Hot Enough For Ya?
Not sure why this should be, but memories made in summer seem stronger somehow.
Maybe it’s extremity that lodges more easily in the mind; and summer could be that, especially compared to the moderate inconsequence of southern Australian winters.
Sitting today with the hot memories from very distant boyhood. Of Adelaide sweltering, waiting through a baking day with the winds pouring hot from the hills, eager for that first relieving whisper of an evening sea breeze.
I remember the houses of elderly relatives, locked down tight from early morning. They knew the drill: welcome the evening air then close the place down. Pull the curtains, shut the doors and windows tight. The long canvas rolled blinds came down to shade in porches, the bottom wooden bar secured with a buckled strap of leather to a metal loop in the polished concrete floor.
Come midday these homes were comparatively cool burrows, dark, a little airlessly close, the occasional chilled bottle of Woodroofe’s lemonade produce from a fridge that spilled light into a deeply shaded kitchen.
There’s a misty memory of one place, one aunt or another, where the entry hall was halved by a thick velvety drape a metre two inside the front door. You parted this curtain like an arras to move into the back of the house. I remember coming in off the street, that vivid, heat-whitened spread of concrete and tar, stepping through the iron and galvanized wire gate in a tall hedge, and then into the house and its overlapping sequence of slowly cooling shades.
I did the same from memory and instinct today as Melbourne set itself for an afternoon that might peak at 45 degrees. It was a lovely morning of soft cool air; hard to imagine what would follow, but by noon we’d reached 36 and climbing. No aircon here, so we darkened the house, closed off the furnace of the outside world.

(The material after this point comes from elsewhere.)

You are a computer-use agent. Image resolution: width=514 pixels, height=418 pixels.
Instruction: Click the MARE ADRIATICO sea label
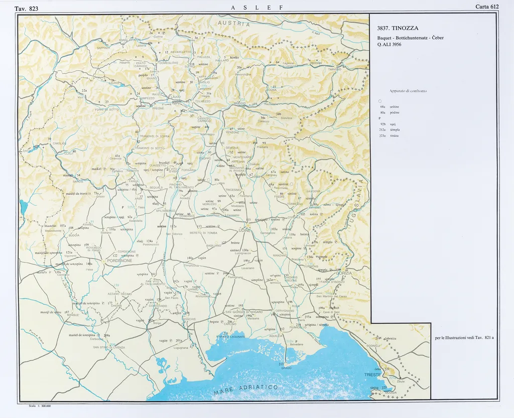[245, 389]
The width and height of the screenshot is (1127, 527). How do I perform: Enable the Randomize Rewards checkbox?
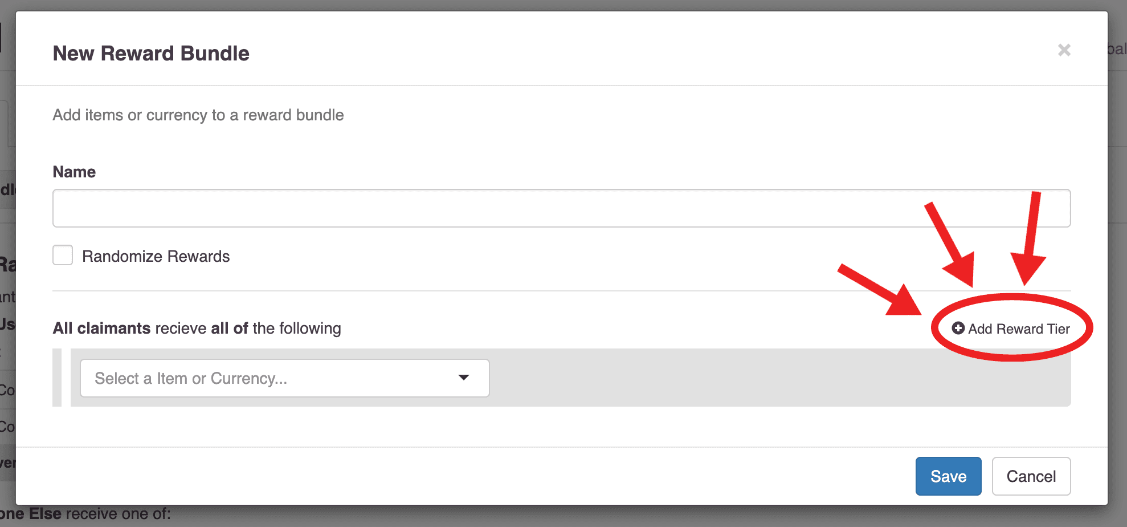(63, 256)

The morning news reports carried an almost triumphalist air: heat records! Hottest ever! Hottest place on earth! Not a whisper, of course, of the long causal chain that has brought us here, of climate change, coal and culture war. Ouyen, 50 degrees! Punching above our weight.
I struggle to reconcile this heat with the heat of childhood memory. There’s an edge of extremity I guess, but also the modern overlay of cause and effect. These days seem no longer innocent, we’ve tampered with the blamelessness of nature. Now the heat carries with it the weight of its anthropogenic extremity and the promise of what is yet to unfold.
But I wonder too whether we’ll meet that future with this same sense of constant present, of events like today arriving from a cloudless nowhere. It feels like the pattern: meeting each gathering crisis with no thought for how and why. Some of that is wilful, some of it wishful. None of it is likely to lead to nostalgic reverie half a century on.



Thank you. Those excited "record breaking" headlines are getting me down, these are not records we want to break.
Just got through Adelaide's 35 degree night. I'm old enough to remember when a 34 degree forecast meant school was cancelled. I drape my precious veggie garden in curtains. Hope my stepkids don't get heatstroke at school. Curse the mfs perpetuating climate denial. And I wait for autumn while it still exists.